Work to do:
Reproduce, without any alteration, the lines starting at the one containing "Screen dimensions: 1081x521" and ending at the one containing "click(576, 10)", both included.

Rows from a dataset:
————

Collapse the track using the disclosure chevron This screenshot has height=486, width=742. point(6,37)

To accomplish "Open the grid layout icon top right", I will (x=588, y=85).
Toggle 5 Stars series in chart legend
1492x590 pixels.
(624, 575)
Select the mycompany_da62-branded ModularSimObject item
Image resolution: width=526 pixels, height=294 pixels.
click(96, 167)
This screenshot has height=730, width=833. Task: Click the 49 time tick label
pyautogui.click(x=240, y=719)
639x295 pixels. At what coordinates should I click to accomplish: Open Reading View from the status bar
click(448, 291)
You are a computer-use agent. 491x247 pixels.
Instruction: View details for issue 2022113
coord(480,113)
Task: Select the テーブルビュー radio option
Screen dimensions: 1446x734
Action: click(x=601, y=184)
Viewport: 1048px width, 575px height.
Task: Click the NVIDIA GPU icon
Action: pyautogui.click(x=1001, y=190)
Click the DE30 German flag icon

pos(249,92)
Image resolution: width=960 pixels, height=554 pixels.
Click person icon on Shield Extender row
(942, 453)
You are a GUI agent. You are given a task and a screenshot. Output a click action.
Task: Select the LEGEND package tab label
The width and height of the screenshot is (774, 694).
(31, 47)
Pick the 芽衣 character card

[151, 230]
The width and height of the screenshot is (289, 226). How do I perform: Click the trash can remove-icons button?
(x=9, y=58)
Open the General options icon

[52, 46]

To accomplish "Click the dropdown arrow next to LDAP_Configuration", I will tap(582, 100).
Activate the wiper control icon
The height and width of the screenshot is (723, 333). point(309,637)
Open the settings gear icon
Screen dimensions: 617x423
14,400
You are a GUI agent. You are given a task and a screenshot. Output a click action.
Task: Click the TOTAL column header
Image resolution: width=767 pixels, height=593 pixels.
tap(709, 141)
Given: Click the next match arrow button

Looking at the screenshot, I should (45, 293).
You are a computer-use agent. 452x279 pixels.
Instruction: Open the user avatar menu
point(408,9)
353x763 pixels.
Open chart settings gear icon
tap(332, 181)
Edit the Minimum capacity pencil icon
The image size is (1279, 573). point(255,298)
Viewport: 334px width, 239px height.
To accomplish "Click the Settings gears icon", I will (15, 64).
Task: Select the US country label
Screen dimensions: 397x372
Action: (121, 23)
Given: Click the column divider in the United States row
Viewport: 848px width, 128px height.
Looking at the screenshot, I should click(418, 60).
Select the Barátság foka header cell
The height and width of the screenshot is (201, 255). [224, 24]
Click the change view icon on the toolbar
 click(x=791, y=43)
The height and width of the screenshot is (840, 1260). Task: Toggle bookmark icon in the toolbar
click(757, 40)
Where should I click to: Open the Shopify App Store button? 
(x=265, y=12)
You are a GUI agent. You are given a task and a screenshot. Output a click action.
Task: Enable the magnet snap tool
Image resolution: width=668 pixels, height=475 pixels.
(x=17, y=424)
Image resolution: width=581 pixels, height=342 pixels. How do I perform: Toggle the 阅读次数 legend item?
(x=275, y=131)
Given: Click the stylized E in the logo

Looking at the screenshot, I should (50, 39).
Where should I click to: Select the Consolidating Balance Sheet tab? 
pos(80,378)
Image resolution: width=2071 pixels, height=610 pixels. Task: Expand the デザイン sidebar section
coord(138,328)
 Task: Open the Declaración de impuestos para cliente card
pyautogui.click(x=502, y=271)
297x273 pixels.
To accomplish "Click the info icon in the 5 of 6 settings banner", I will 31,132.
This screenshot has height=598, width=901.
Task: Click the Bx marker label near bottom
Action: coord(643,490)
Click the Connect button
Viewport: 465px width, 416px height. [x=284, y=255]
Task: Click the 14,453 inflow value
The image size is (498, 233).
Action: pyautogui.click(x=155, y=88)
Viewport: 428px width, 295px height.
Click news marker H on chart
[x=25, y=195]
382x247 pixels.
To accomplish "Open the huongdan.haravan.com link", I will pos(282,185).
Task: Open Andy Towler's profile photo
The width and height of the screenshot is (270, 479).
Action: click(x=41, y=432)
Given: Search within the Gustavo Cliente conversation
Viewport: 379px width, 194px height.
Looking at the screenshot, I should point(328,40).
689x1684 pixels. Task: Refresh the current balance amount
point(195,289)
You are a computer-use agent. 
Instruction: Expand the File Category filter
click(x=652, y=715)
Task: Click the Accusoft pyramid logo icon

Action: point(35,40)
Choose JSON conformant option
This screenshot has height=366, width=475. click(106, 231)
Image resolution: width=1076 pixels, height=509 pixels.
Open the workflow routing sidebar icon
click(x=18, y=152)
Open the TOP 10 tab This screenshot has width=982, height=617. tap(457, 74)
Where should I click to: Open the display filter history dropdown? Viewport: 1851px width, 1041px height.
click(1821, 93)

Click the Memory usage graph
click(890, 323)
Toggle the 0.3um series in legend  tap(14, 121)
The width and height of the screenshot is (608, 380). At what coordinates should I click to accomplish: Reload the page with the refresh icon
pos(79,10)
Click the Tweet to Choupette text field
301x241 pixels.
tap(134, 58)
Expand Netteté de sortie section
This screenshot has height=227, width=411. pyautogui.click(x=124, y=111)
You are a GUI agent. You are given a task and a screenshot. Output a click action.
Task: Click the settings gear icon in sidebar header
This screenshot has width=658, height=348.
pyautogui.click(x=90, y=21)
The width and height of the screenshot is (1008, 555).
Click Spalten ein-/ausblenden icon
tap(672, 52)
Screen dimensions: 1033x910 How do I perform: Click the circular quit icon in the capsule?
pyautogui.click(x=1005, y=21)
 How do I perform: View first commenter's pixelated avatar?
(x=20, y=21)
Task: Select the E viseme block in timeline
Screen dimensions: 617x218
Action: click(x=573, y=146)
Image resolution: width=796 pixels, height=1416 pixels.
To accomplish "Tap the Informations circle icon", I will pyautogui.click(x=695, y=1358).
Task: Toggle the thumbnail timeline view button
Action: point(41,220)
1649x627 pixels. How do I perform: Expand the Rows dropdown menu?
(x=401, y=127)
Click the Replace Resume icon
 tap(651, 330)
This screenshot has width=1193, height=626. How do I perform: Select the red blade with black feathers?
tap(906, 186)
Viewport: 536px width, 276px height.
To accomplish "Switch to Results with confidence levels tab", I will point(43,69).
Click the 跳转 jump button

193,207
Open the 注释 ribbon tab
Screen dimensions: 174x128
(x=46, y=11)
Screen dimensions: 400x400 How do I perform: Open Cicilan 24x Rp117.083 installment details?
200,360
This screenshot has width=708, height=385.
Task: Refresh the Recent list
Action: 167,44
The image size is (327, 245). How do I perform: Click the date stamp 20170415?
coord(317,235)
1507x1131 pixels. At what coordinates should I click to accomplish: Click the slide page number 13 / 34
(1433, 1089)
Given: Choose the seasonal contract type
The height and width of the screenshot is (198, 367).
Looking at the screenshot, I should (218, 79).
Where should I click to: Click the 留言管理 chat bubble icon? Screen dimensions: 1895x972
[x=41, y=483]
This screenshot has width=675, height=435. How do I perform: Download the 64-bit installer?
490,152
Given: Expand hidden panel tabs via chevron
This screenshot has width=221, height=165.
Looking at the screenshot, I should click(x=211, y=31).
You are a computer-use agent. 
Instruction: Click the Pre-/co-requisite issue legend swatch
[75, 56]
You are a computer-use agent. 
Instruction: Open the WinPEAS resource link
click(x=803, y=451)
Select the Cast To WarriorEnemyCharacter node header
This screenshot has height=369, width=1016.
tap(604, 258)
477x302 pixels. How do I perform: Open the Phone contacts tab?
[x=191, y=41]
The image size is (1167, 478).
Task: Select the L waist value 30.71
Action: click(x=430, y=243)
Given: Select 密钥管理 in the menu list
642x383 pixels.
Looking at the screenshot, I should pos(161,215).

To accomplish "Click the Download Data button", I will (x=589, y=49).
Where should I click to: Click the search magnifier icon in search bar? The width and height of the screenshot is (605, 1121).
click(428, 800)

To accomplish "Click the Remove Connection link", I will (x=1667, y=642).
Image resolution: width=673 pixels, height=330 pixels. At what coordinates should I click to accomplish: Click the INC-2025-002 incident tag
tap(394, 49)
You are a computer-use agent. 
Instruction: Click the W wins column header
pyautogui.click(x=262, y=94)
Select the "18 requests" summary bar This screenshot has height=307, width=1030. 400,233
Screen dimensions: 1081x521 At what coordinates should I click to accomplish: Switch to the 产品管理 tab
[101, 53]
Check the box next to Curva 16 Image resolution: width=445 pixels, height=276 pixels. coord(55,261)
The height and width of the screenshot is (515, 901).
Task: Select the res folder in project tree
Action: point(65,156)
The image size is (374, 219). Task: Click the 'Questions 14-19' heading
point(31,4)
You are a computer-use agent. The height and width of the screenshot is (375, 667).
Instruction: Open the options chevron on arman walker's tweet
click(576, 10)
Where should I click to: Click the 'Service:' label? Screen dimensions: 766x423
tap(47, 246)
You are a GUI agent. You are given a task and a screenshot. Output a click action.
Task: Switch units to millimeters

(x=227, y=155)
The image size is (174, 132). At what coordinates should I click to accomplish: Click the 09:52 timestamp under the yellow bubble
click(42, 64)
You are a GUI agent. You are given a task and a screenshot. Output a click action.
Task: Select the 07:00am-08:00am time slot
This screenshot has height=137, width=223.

————

Problem solution:
Screen dimensions: 1081x521 At what coordinates should I click to accomplish: Switch to the 产品管理 tab
[101, 53]
Check the box next to Curva 16 Image resolution: width=445 pixels, height=276 pixels. coord(55,261)
The height and width of the screenshot is (515, 901).
Task: Select the res folder in project tree
Action: point(65,156)
The image size is (374, 219). Task: Click the 'Questions 14-19' heading
point(31,4)
You are a computer-use agent. The height and width of the screenshot is (375, 667).
Instruction: Open the options chevron on arman walker's tweet
click(576, 10)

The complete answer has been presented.